HOW TO COMPLETE THIS TASK:
Please repeat, from the entries that follow, the lines from the one containing "Instruction: Click the EGG legend label" through the one containing "918x608 pixels." exactly, adding nothing.

[Collected data entries]
*****
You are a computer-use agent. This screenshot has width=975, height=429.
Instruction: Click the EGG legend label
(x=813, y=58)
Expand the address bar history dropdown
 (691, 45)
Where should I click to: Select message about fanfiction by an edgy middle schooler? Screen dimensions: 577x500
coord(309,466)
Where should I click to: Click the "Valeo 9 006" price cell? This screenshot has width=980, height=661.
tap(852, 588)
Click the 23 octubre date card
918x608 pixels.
*****
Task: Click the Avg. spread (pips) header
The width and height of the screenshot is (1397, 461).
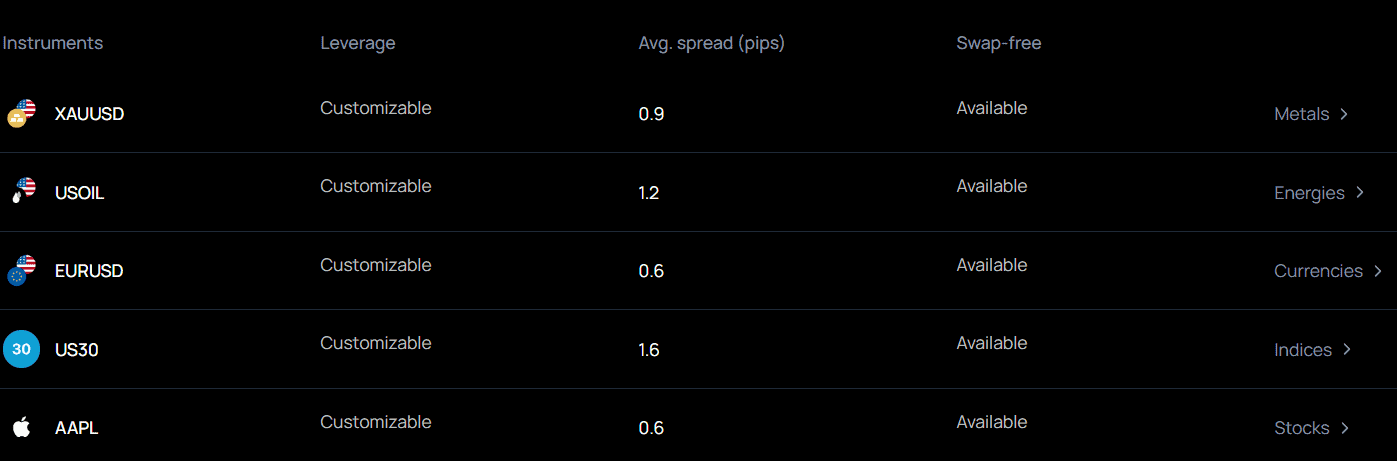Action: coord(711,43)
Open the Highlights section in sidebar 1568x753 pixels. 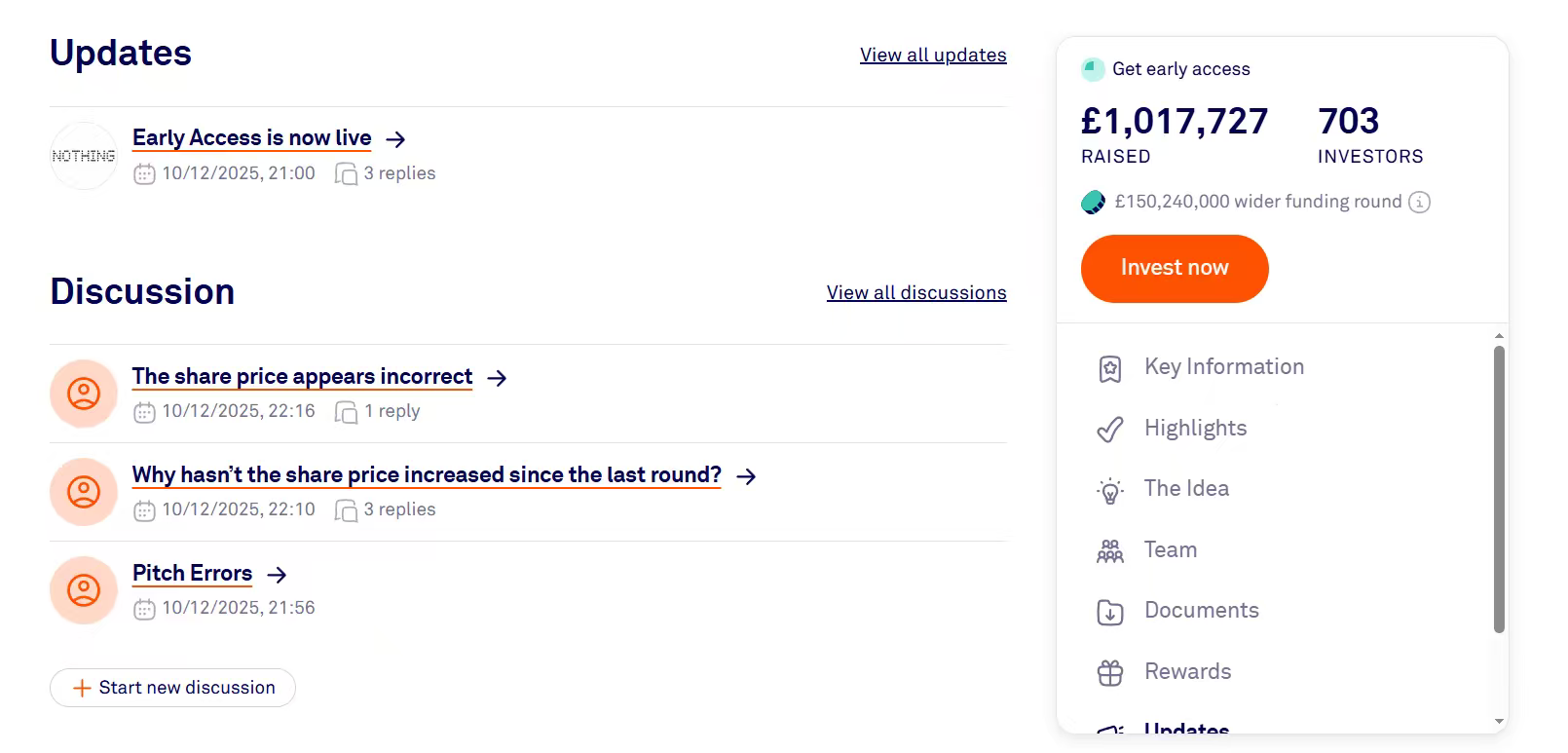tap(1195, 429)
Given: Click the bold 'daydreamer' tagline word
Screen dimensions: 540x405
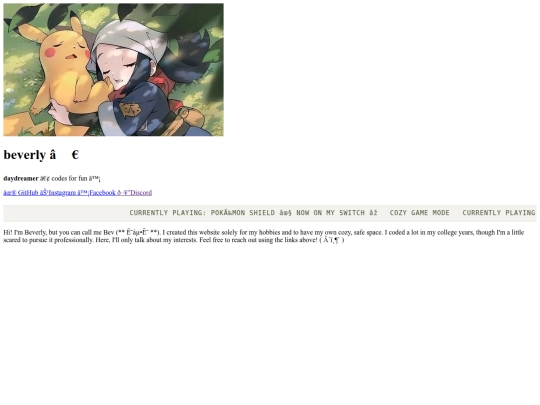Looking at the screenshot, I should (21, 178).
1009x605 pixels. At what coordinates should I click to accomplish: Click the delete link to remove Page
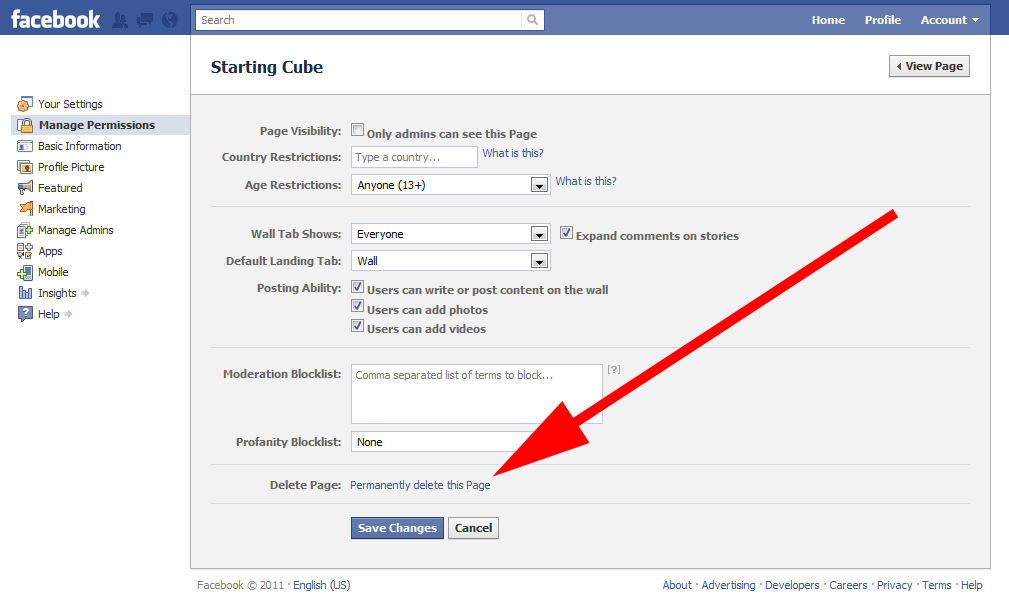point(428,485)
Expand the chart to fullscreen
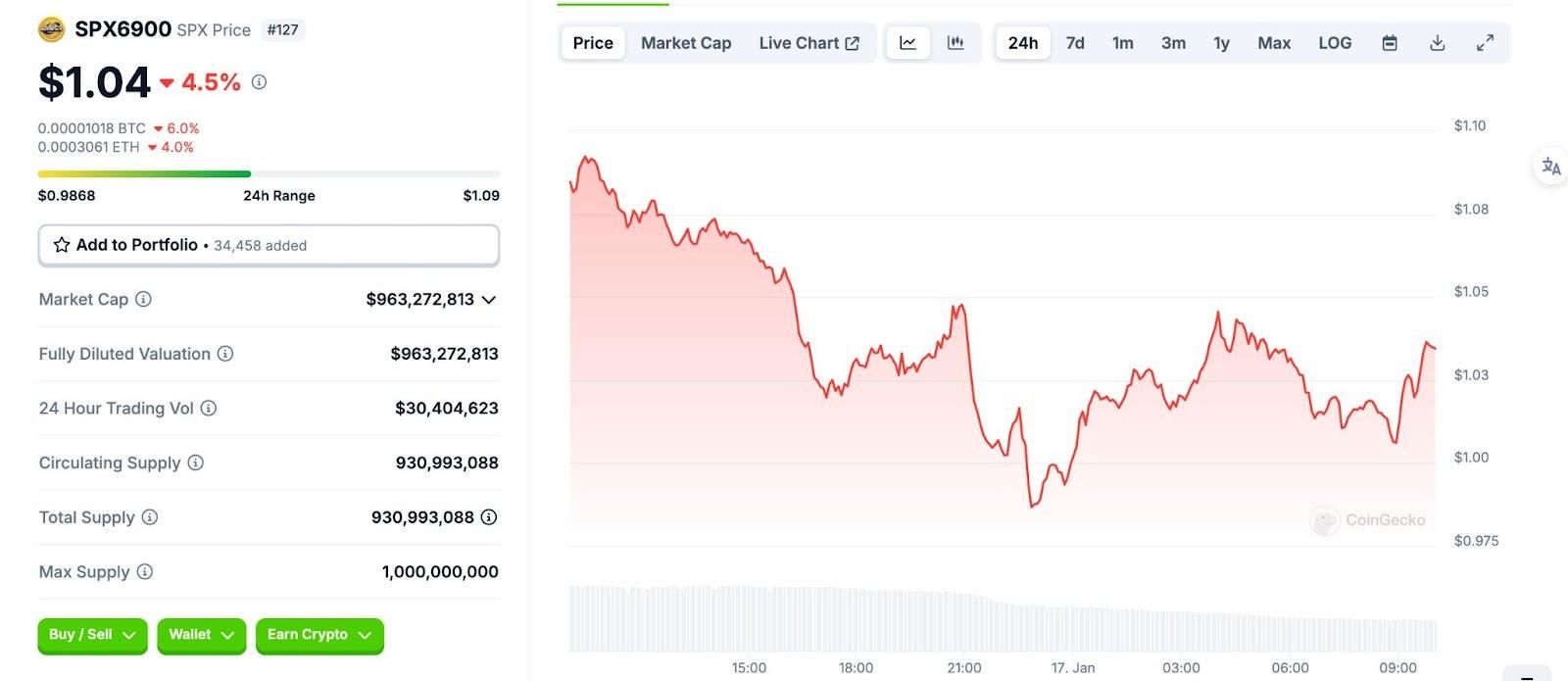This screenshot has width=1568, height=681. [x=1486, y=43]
*****
EXPECTED ANSWER:
Instruction: Click the EGG legend label
(x=813, y=58)
Expand the address bar history dropdown
 (691, 45)
Where should I click to: Select message about fanfiction by an edgy middle schooler? Screen dimensions: 577x500
coord(309,466)
Where should I click to: Click the "Valeo 9 006" price cell? This screenshot has width=980, height=661.
tap(852, 588)
Click the 23 octubre date card
918x608 pixels.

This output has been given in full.